The 1969 Tony Awards gave the impression to be biased in favor of mainstream Broadway productions, and due to this fact in opposition to “Hair,” however the forged’s efficiency of a medley of “Hair” numbers on the awards telecast impressed lots of people, together with the following movie star to look onstage, Zero Mostel.

Lynn Jean Kellogg was born on April 2, 1943, in Appleton, Wisc., a Fox River Valley metropolis north of Milwaukee. She was one in every of 4 kids of Harry Burton Kellogg, a chemist, and Maxine (Goekes) Kellogg. Lynn attended the College of Wisconsin however dropped out after one yr.

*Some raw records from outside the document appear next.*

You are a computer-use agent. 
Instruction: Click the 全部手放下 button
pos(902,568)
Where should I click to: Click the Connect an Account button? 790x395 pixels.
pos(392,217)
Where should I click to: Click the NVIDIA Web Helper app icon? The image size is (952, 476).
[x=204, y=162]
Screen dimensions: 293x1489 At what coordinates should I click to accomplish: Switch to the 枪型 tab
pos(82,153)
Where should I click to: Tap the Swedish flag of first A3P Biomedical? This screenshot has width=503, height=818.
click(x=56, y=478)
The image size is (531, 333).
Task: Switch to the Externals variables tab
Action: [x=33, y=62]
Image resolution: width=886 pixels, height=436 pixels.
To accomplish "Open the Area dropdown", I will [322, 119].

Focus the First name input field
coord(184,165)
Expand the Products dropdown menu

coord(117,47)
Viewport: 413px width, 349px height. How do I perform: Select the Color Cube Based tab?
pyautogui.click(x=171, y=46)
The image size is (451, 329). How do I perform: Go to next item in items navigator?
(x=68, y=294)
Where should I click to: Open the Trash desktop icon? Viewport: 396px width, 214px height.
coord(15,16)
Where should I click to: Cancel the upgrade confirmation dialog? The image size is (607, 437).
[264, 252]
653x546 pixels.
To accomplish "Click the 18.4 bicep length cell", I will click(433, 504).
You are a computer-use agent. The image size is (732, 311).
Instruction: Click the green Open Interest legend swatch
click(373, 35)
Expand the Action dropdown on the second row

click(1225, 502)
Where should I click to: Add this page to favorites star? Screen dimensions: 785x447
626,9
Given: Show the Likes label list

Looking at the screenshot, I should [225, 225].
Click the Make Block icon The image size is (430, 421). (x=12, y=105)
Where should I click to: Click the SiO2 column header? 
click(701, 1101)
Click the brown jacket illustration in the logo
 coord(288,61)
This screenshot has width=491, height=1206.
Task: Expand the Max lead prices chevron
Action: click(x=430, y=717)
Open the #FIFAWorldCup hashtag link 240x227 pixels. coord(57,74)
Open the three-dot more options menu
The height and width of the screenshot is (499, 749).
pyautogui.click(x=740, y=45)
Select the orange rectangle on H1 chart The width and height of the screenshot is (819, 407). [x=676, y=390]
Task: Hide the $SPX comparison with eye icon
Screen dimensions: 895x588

She made her tv debut on the daytime drama “The Fringe of Evening” in 1964. She additionally appeared on episodes of “The Beverly Hillbillies” (as a fowl watcher), “It Takes a Thief” and “Mission: Unimaginable” (as a folk-music performer singing Bob Dylan’s “The Instances They Are a-Changin’” in an Japanese bloc nation). She had a supporting function in Elvis Presley’s 1969 western “Charro!”

As a singer and guitarist, Ms. Kellogg entertained Vietnam Conflict troops and toured with the people musician Gordon Lightfoot. However she could also be greatest remembered for her musical appearances on collection like “The Johnny Money Present.” On July 20, 1969, the identical night time American astronauts had landed on the moon, she wore bell bottoms and center-parted hippie hair in singing the nostalgic nation track “When Papa Rolled His Personal.”

Later, utilizing her husband’s surname along with her personal, she started creating kids’s content material for tv and acting on these exhibits. “Animals, Animals, Animals” (1976-81), a Sunday morning collection starring Hal Linden, gained a Peabody Award and a Daytime Emmy for excellent kids’s informational collection. Ms. Kellogg additionally labored in Christian programming.

Along with her husband, whom she married in 1995, her survivors embrace a sister, Ede Kellogg Morris; two brothers, John and Harry Kellogg; a stepson, Justin Simpers; and a grandchild.